* [What you will do]:
Pull each line containing "computer" from the data.

* [Input records]:

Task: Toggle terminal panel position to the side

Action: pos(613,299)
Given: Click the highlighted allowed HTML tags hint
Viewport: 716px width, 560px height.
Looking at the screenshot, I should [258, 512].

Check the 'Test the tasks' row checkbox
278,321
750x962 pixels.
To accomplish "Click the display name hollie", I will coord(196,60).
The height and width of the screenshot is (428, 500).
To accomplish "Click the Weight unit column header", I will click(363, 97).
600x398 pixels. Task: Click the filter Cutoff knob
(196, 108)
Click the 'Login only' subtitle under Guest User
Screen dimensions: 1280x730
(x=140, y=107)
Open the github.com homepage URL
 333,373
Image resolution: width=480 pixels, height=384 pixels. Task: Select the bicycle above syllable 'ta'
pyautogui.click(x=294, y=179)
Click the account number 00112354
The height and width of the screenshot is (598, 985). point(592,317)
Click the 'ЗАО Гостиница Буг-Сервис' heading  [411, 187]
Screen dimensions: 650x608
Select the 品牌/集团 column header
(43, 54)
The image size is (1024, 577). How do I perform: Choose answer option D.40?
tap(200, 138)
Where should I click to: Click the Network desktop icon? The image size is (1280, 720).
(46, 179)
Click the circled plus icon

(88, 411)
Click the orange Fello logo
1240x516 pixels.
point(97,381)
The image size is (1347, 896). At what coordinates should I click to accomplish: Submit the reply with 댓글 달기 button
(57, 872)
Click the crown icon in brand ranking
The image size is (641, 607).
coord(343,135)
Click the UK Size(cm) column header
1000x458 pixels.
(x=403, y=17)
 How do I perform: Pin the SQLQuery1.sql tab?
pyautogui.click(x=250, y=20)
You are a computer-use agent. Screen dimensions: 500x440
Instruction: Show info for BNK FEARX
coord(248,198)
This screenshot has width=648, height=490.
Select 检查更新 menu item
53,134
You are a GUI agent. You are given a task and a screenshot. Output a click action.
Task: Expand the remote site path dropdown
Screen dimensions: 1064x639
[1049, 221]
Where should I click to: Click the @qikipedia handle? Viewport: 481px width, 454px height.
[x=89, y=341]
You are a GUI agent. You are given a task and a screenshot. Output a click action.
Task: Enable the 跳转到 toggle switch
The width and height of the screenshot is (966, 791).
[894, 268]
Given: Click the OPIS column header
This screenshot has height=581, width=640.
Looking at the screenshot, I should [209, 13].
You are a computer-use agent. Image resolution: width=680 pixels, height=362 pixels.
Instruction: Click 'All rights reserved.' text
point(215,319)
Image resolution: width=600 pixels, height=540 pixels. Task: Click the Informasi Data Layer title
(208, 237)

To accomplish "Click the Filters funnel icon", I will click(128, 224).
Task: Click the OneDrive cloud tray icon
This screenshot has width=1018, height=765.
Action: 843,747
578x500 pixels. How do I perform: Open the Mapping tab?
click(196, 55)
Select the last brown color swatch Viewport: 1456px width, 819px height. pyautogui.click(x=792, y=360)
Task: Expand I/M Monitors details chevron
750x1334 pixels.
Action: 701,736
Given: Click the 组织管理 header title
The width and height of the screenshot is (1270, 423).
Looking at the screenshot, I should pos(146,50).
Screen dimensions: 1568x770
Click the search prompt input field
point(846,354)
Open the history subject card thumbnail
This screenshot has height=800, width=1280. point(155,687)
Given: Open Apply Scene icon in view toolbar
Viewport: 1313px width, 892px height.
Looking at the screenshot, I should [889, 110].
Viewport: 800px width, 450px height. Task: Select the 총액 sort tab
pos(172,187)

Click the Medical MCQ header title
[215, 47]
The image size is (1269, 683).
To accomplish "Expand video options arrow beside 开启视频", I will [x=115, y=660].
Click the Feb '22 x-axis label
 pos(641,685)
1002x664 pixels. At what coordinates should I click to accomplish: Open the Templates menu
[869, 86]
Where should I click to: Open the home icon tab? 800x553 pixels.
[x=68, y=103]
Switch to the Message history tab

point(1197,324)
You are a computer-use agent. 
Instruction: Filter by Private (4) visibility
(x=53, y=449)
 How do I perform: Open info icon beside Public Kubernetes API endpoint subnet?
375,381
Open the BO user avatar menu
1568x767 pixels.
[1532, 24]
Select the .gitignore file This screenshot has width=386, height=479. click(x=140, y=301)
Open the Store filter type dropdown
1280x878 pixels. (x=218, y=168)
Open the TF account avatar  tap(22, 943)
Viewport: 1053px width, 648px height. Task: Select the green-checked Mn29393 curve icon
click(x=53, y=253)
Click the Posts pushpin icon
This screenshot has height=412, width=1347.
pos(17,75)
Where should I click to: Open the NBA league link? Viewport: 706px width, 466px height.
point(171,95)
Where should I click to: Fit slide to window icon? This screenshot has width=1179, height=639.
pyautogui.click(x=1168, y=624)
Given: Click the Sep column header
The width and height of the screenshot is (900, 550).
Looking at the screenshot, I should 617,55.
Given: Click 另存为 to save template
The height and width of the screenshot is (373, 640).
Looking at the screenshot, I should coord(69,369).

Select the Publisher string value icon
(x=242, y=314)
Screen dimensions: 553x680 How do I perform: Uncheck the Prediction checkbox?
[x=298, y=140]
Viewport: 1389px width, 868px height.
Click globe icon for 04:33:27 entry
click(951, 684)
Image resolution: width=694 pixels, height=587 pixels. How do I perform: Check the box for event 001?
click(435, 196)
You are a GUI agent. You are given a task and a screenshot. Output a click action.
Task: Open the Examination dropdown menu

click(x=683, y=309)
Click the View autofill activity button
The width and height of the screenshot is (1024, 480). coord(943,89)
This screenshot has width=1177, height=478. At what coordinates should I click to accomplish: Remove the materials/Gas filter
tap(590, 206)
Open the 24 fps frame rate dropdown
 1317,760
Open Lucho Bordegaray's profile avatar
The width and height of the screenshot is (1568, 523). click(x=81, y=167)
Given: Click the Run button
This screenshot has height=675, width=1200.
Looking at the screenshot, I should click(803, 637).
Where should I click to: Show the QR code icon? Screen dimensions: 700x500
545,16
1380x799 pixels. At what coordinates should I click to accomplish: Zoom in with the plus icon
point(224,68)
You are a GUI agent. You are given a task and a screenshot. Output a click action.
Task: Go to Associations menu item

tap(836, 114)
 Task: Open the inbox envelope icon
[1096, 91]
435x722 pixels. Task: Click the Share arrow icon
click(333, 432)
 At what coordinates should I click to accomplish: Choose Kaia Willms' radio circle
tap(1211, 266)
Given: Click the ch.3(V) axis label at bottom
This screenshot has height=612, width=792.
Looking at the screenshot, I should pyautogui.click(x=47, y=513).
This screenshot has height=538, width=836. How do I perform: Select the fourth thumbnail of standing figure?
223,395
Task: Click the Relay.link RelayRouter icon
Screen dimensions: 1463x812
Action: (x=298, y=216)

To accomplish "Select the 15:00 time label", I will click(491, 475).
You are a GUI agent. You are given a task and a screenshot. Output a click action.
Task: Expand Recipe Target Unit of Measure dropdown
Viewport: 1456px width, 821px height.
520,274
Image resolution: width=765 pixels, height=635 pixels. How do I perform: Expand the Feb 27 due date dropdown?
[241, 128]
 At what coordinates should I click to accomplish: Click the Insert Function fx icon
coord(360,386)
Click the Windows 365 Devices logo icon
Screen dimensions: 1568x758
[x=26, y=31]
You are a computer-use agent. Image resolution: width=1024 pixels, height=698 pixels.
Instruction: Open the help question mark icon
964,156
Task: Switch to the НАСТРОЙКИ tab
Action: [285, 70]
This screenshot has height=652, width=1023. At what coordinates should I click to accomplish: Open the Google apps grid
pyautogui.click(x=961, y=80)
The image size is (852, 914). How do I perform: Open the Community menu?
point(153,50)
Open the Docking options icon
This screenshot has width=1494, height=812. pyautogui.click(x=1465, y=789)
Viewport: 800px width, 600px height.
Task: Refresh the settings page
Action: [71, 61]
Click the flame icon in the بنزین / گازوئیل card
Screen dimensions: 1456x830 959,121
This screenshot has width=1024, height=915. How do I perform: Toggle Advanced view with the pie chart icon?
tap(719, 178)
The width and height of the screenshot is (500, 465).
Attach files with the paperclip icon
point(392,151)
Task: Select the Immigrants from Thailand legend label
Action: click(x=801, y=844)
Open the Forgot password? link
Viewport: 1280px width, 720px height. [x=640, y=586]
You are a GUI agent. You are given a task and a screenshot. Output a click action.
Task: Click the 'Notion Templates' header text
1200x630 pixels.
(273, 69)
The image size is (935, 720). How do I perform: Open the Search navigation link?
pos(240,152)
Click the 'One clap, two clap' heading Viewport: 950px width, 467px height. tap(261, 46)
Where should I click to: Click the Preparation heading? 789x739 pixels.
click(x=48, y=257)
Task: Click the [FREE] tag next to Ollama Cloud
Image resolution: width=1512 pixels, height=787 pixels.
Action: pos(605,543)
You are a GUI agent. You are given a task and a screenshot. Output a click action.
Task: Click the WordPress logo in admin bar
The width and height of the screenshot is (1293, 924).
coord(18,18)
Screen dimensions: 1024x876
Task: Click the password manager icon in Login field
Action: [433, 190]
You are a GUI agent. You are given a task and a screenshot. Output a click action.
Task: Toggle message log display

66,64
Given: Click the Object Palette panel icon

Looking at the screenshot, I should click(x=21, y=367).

* [Solution for this problem]:
You are a computer-use agent. Screen dimensions: 500x440
You are a computer-use agent. Image resolution: width=680 pixels, height=362 pixels.
You are a computer-use agent. 
You are a computer-use agent. Image resolution: width=1024 pixels, height=698 pixels.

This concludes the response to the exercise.